Comments on regulations

In 2017, the notice-and-comment rulemaking process entered the popular consciousness in a way it never previously had. The reason: The Federal Communications Commission decided to rescind a rule relating to net neutrality that it had only issued a few years prior. The original rule garnered nearly 4 million comments, then the largest response ever. The rescission shattered that record, eliciting almost 22 million comments.

All of a sudden, a fairly obscure mechanism for agency policymaking was the talk of the town. Late night comic John Oliver urged his viewers to weigh in against the rescission, and thousands obliged. And, as an investigation by the New York Attorney General released earlier this year has now revealed, far more underhanded efforts to influence the process also took place. For instance, one college student alone generated 7.7 million comments (i.e., around a third of the total) by using a computer algorithm. And several broadband companies hired so-called lead generators who collectively submitted in excess of 8 million comments (i.e., another third of the total), often by misappropriating living or deceased individuals’ identities and submitting computer-generated comments on their behalf.

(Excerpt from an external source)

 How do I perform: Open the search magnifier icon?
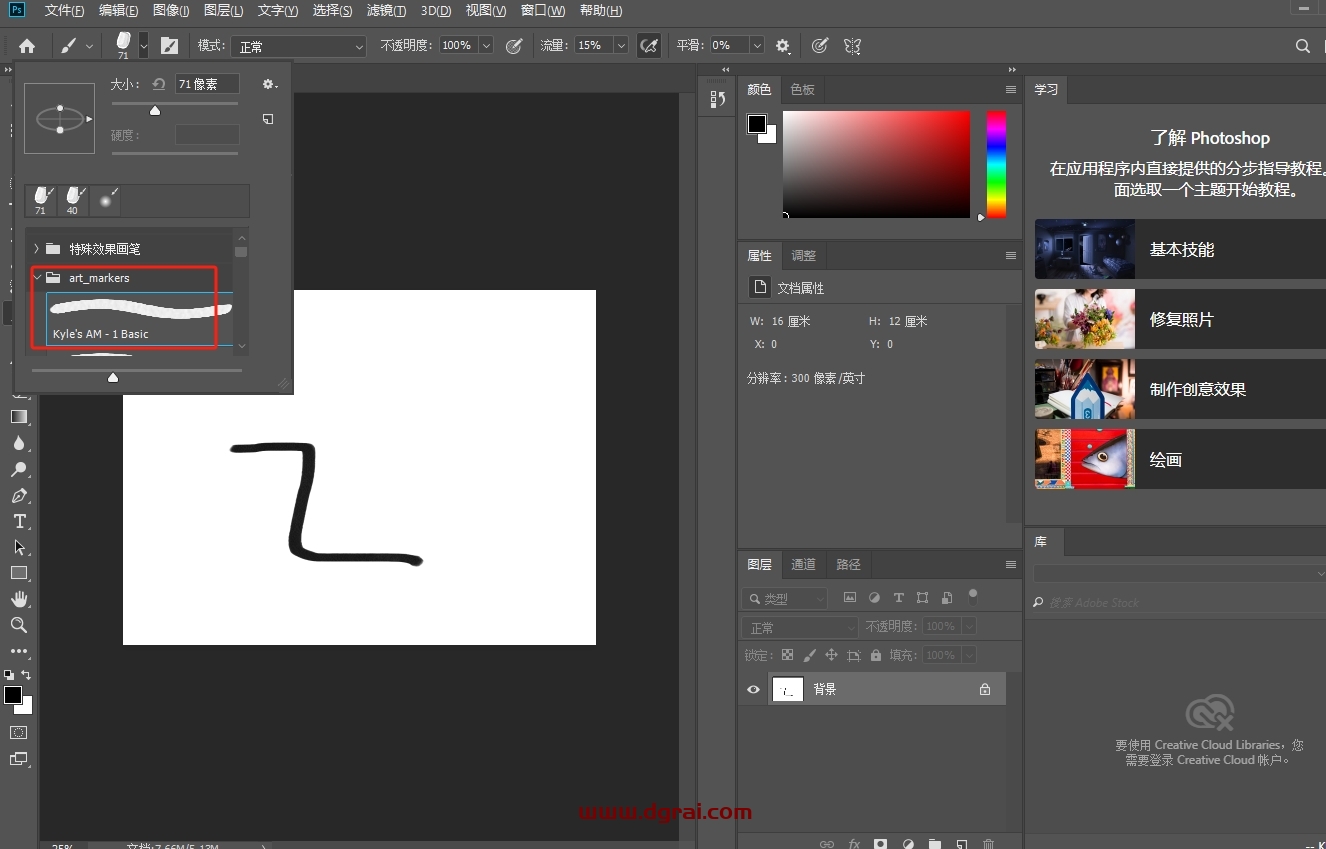pyautogui.click(x=1302, y=46)
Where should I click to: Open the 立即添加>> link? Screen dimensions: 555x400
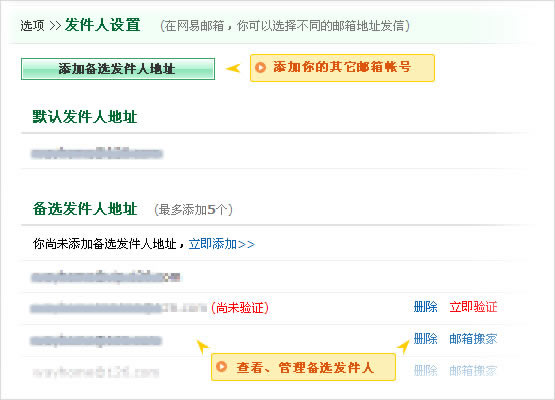(222, 244)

The entire ugly episode has undermined confidence in the notice-and-comment process and sparked an investigation by Congress. At the same time, it has laid bare some of the fundamental tensions that have always surrounded public participation in agency rulemaking. When enacting the Administrative Procedure Act, Congress was not entirely clear on the extent to which it intended the agency to take into account public opinion as reflected in comments or merely to sift the comments for relevant information. This tension has simmered for years, but it never posed a major problem since the vast majority of rules garnered virtually no public interest.

Even now, most rules still generate a very anemic response. Internet submission has vastly simplified the process of filing a comment, however, and a handful of rules generate “mass comment” responses of hundreds of thousands or even millions of submissions. In these cases, as the net neutrality incident showed, individual commenters and even private firms have begun to manipulate the process by using computer algorithms to generate comments and, in some instances, affix false identities. As a result, agencies can no longer ignore the problem.

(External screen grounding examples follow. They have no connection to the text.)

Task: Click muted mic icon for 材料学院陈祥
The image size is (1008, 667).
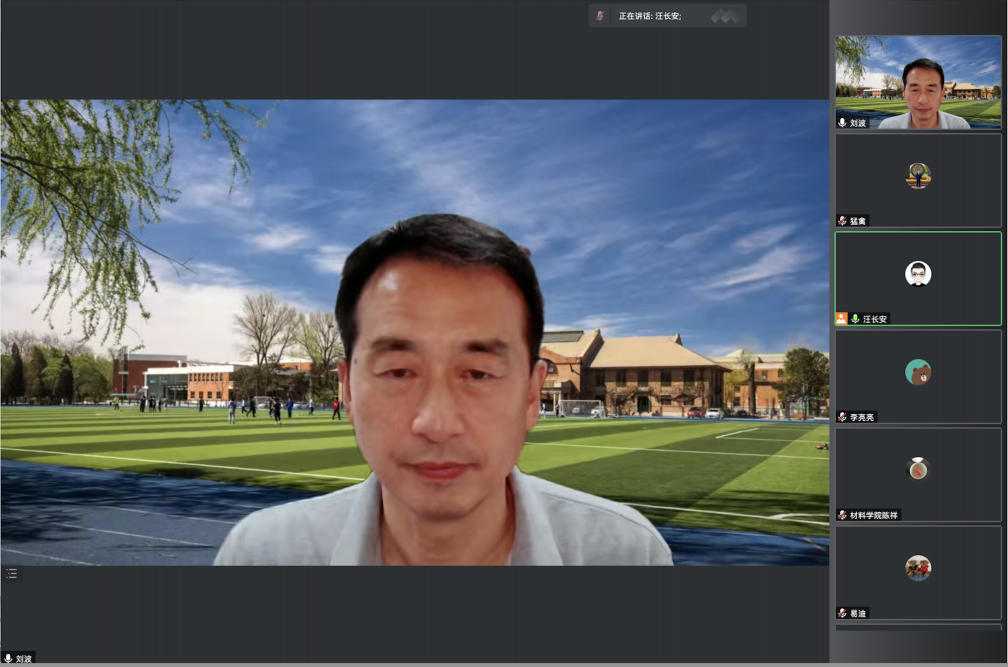Action: pyautogui.click(x=843, y=515)
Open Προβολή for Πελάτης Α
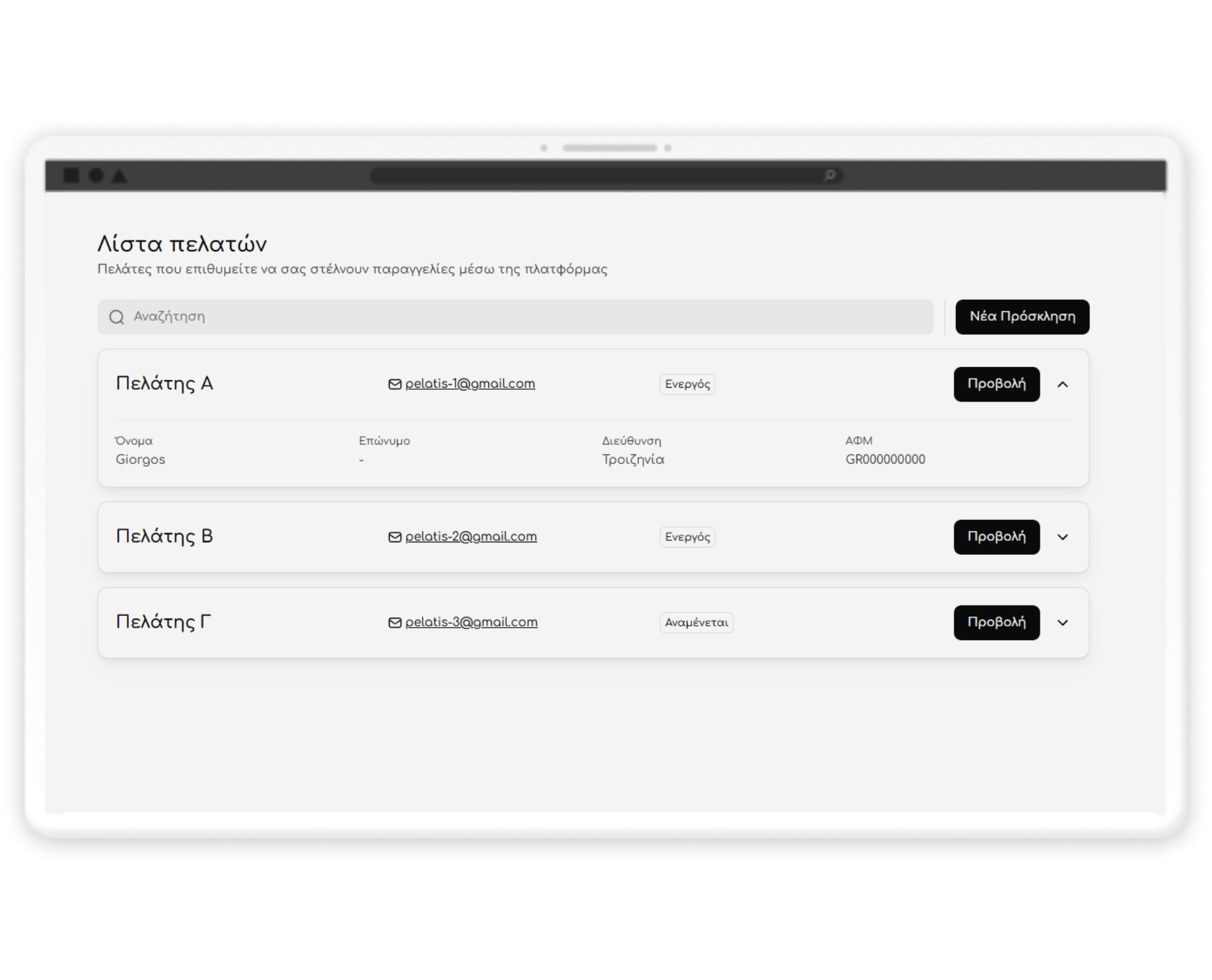1212x980 pixels. click(x=996, y=384)
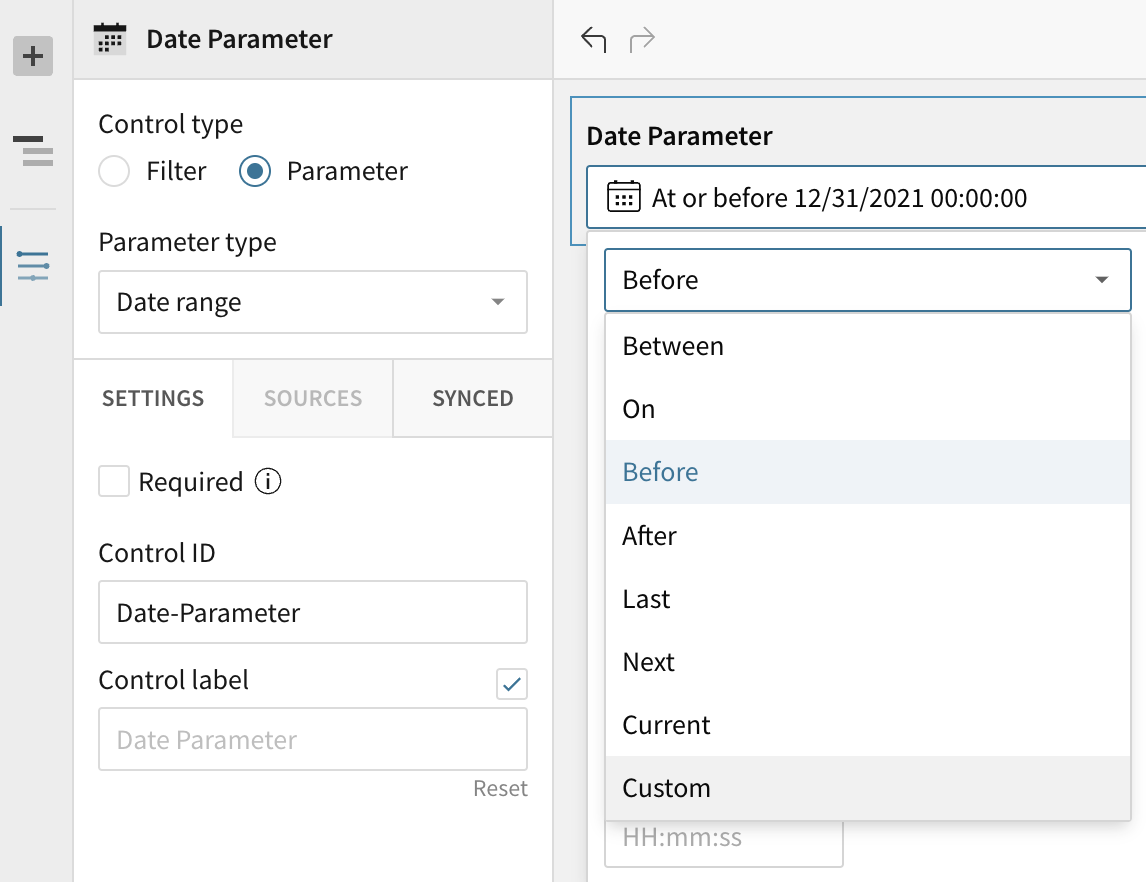Enable the Required checkbox
Viewport: 1146px width, 882px height.
(114, 481)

Nevertheless, technological progress is not necessarily a net negative for agencies. It also presents extraordinary opportunities to refine the notice-and-comment process and generate more valuable feedback. Moreover, if properly channeled, technological improvements can actually provide the remedies to many of the new problems that agencies have encountered. And other, non-technological reforms can address most, if not all of, the other newly emerging challenges. Indeed, if agencies are open-minded and astute, they can both “democratize” the public participation process, creating new and better tools for ascertaining public opinion (to the extent it is relevant in any given rule), and “technocratize” it at the same time, expanding and perfecting avenues for obtaining expert feedback.

Challenges of new technology

As with many aspects of modern life, technological change that once was greeted with naive enthusiasm has now created enormous challenges. As a recent study for the Administrative Conference of the United States (for which I served as a co-consultant) has found, agencies can deploy technological tools to address at least some of these problems. For instance, so-called “deduplication software” can identify and group comments that come from different sources but that contain large blocks of identical text and therefore were likely copied from a common source. Bundling these comments can greatly reduce processing time. Agencies can also undertake various steps to combat unwanted computer-generated or falsely attributed comments, including quarantining such comments and issuing commenting policies discouraging their submission. A recently adopted set of ACUS recommendations partly based on the report offer helpful guidance to agencies on this front.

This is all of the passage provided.